Quodlibetal Questions
by William of Ockham
Yale University Press, Vols. I and II, 702 pages, $100 

A quodlibetal question is any question that catches one’s fancy and is thrown up for discussion. One might, for instance, ask why Yale is publishing such an ambitious series in medieval philosophy, of which these two volumes are part. Fifteen years ago, there were few in academic philosophy who suggested that it might be “relevant” to reexamine thinkers of, say, the fourteenth century. The suggestion is no longer deemed eccentric.


A Grammar of Consent: The Existence of God in Christian Tradition
by Aidan Nichols, O.P.
University of Notre Dame Press, 214 pages, $31.95

Arguments for faith in a God, including the argument of Newman’s suggested by the title; rely too heavily on specifically “religious” and experiential considerations, contends the author. An important and lucid contribution to a discussion that will have no end before the End Time.
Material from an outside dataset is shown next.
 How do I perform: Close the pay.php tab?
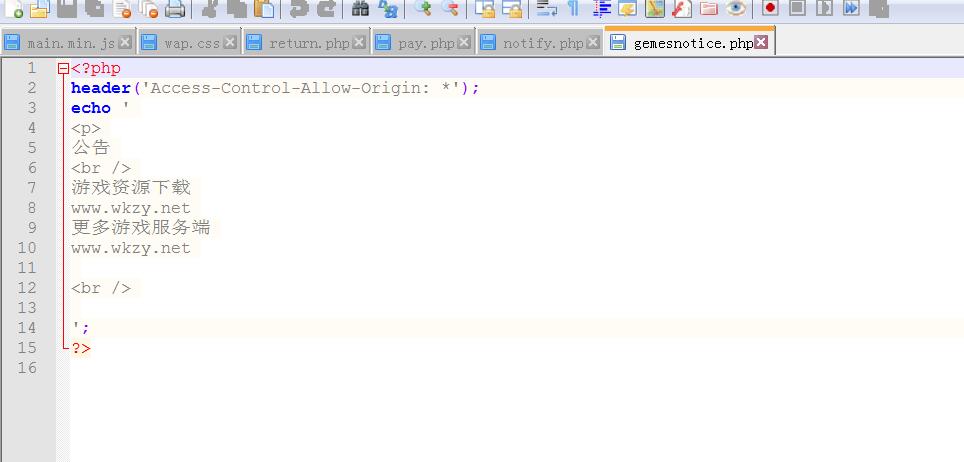(x=464, y=43)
A Covenantal Theology: The Eucharistic Order of History
by Donald J. Keefe, S.J.
University Press of America, Volume 1: 553 pages, $63.50; Volume II: 536 pages, $63.25

That there is a twenty-five cent difference between the volumes, suggesting a little more than a penny per page, is a lesson in economies of scale. This is, more seriously, a serious and intriguing study, advocating Augustine’s Christianizing of Plato and Aquinas’ Christianizing of Aristotle against everything that has been proposed to replace them under the banner of “modernity.” The immense critical apparatus is a bibliological treasure house. The author has, it seems, read everything. A must for respectable theological libraries.


Money and the Meaning of Life
by Jacob Needleman
Doubleday, 321 pages, $20

A philosopher at San Francisco State, best known for his writing on Eastern religions in America, attempts to “sacralize the money question.” The book glosses the observation that where your treasure is there will your heart be also, and tends to accept the probability that one’s treasure is likely measured in terms of money. Suggestive and sometimes quirky. Money and the Meaning of Life might help some readers to think more seriously about the spiritual dimensions of economics.
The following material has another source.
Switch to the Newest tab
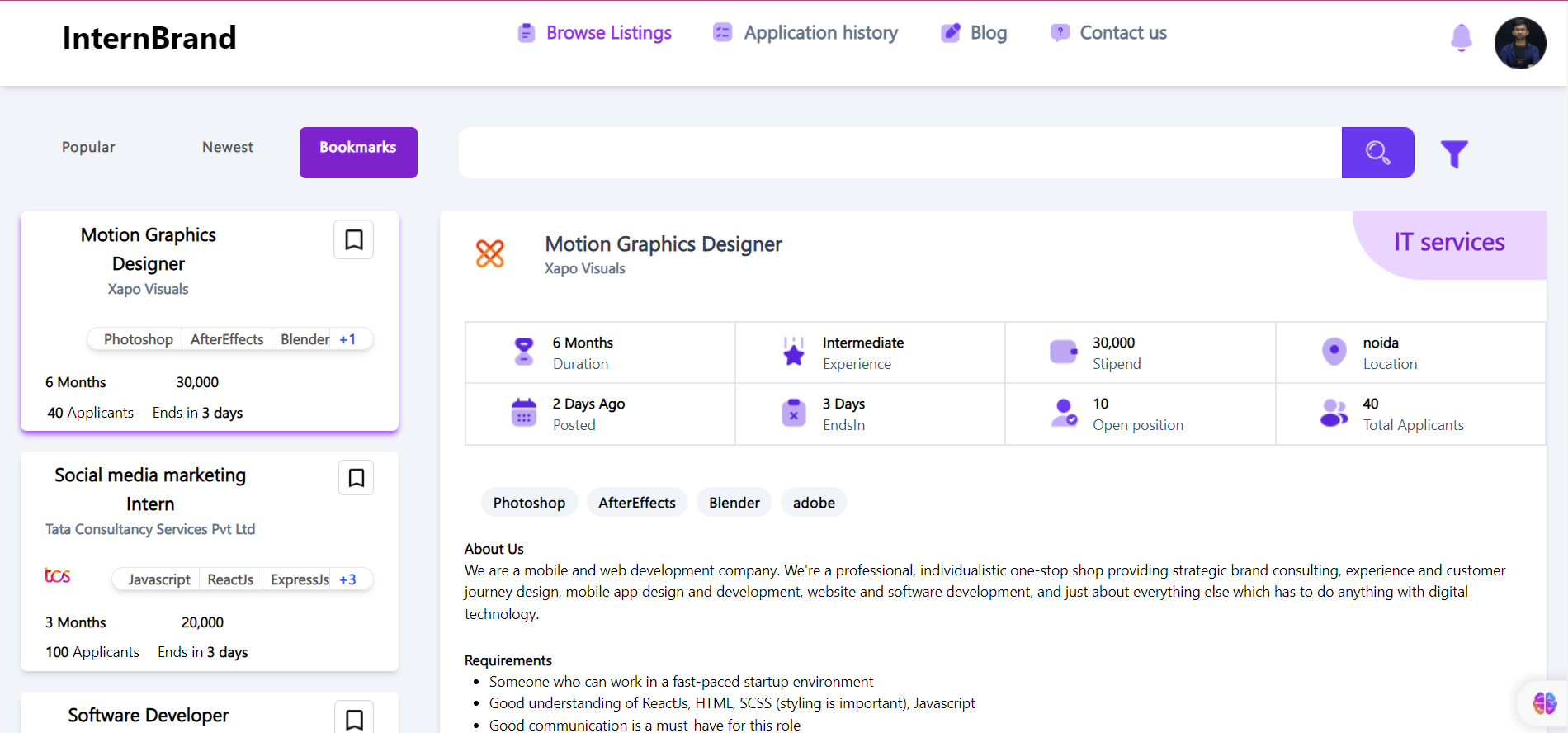This screenshot has height=733, width=1568. 228,147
Political Order and the Pluralistic Structure of Society
by James W. Skillen and Rockne M. McCarthy
Scholars Press, 421 pages, $34.95

Readings in the Abraham Kuyper tradition of Calvinist political theory. The emphasis is on “spheres of sovereignty” in the social order, which entails also schemes for proportional representation in the polity. A valuable collection, albeit woefully overpriced.


Prodigal Son/Elder Brother: Interpretation and Alterity in Augustine, Petrarch, Kafka, Levinas
by Jill Robbins
University of Chicago Press, 182 pages, $24.95 

Readers who are excited by aporias and alterities batted about in the intellectual high jinx of critical theory may relish this little book. If we accurately, so to speak, discern the skilled pretexts of the author, her conclusions, as it were, are not good news for Jewish-Christian dialogue.